O que faria se fosse o senhor Xi?
A tensão existente no Mar do Sul da China tornou-se um dos temas mais controversos da atualidade política internacional. Seguindo as pisadas do seu antecessor, Joe Biden optou por confrontar diplomática e militarmente Beijing no Mar do Sul da China. O Secretário de Estado Anthony Blinken acusou a China de ser uma ameaça à estabilidade global com base na forma como tem lidado com os Uigures, Hong Kong e Taiwan.
Os dois primeiros assuntos são de natureza interna e o terceiro não é uma ameaça verosímil. Não é razoável equacionar a possibilidade de uma operação militar chinesa para “conquistar” Taiwan. Não são argumentos suficientemente robustos e convincentes para acusar o gigante asiático de perturbador da paz e segurança internacional, e com isso justificar uma postura confrontacional.
Essa postura tem expressão no Mar do Sul da China. Sem pretender passar uma esponja pelo comportamento da China na região, nem fazer a sua apologia, há aspetos incontornáveis a considerar. A sua importância pode ser analisada de diferentes perspetivas.
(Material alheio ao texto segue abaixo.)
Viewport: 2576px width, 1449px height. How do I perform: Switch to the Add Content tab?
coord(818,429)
Concentrar-nos-emos neste texto na militar.
A análise deste confronto na proximidade do litoral chinês tem de considerar o poderoso dispositivo militar americano no Pacífico Ocidental, ao redor da China, construído a seguir ao fim da Segunda Guerra Mundial, tamponando a saída da marinha chinesa para o Pacífico, e aquele que está previsto ser construído.
Os EUA planeiam alargar este dispositivo de 18 bases militares, a que se junta um sistema de defesa antimíssil, com a construção de mais oito bases. O Pentágono tem vários projetos ambiciosos para a região – entre outras iniciativas, colocar um sistema de mísseis na primeira cadeia de ilhas assim como elementos de apoio a uma rede de vigilância e targeting baseada em terra e no espaço (Iniciativa de Dissuasão do Pacífico, US$ 27 mil milhões), deslocar mais forças para oeste da “International Dateline” (US$ 9 mil milhões), e utilizar a Guarda Costeira na região.
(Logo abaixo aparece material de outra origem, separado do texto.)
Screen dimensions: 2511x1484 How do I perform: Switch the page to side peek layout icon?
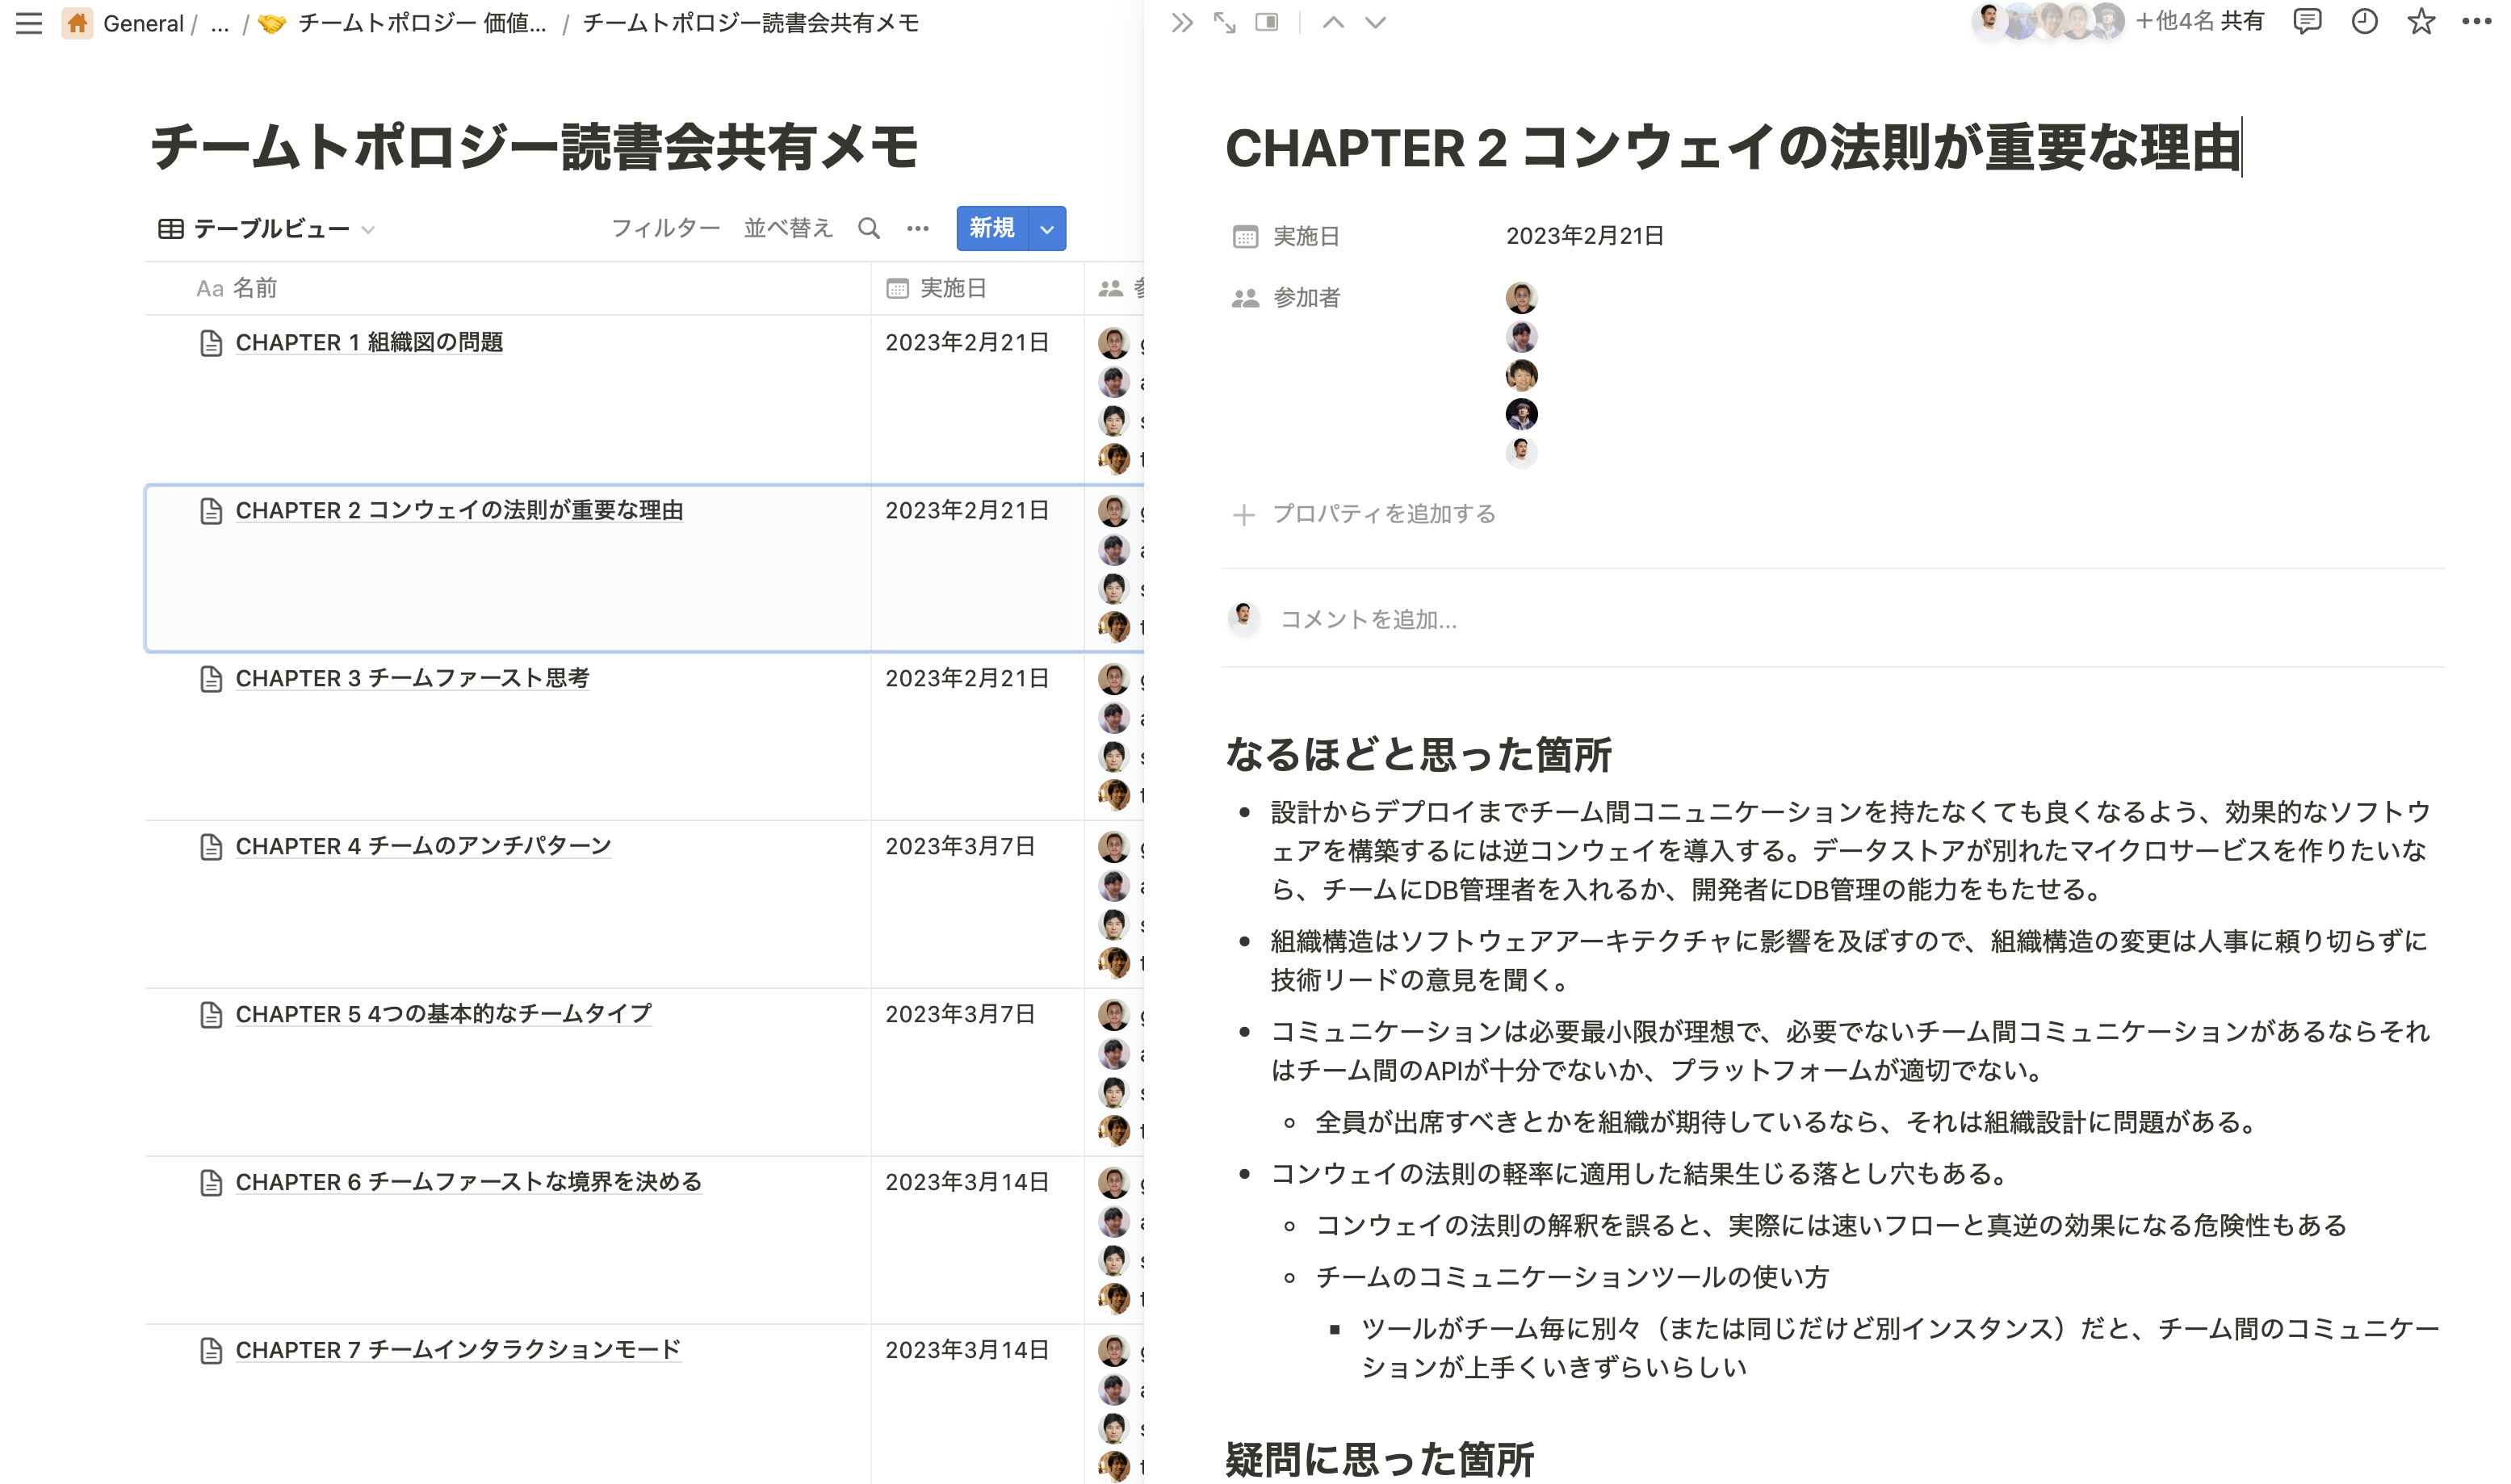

Em resposta ao “Pivot to Asia” anunciado pela Administração Obama em 2012, a China iniciou em 2013 a transformação de baixios em ilhas artificiais no Mar do Sul da China, criando uma zona defensiva contígua ao seu litoral. Beijing tem vindo a construir bases militares (navais e aéreas) nessas ilhas e instalado armamento militar sofisticado.
Essas instalações foram concebidas para funcionarem como uma linha avançada de defesa. Permitem começar o combate mais longe do seu território continental, aumentando assim a profundidade do seu sistema defensivo, negando a supremacia naval às marinhas hostis que desafiem sua posição nas suas águas litorais. O que se afigura natural e legítimo.
Este sistema defensivo insere-se numa estratégia de “antiacesso/negação de área” (A2/AD) que visa impedir a intervenção militar dos EUA nas áreas de preocupação imediata da China. Há uma lógica existencial subjacente à construção daquelas ilhas artificiais, uma vez que a China não dispõe de um território insular semelhante ao dos EUA, que estes utilizam com um objetivo ofensivo.
Ao avançar o seu dispositivo defensivo, Beijing procura responder não só à capacidade militar americana instalada e a instalar na primeira linha de ilhas, como à que se estende para leste, por uma série de ilhas espalhadas pelo Pacífico.
Não deixa de ser notável que os EUA, não sendo uma potência asiática e tendo apenas duzentos anos de história, consigam controlar uma malha arquipelágica superior à da China, com a característica de esta se estender por todo o Oceano Pacífico, relacionando-se com aquelas ilhas de diferentes modos (soberania, “território não incorporado”, ou até colonial no que respeita à ilha inglesa de Chagos). Daquelas ilhas, apenas o Havai se encontra mais próximo da costa americana do que da costa do continente asiático. A forma como os EUA foram assumindo o controlo dessas ilhas foi também diferente.
O projeto chinês para o Mar do Sul da China tem suscitado diferentes questões de Direito Internacional. A presença dos EUA no arquipélago de Chagos e a soberania britânica sobre as respetivas ilhas tem sido objeto de forte contestação internacional. Ao não terem ratificado a Convenção das Nações Unidas sobre o Direito do Mar (1982), os EUA encontram-se numa posição fragilizada para criticar o comportamento chinês. O que vem provar que a Ordem só é baseada em regras quando estas interessam.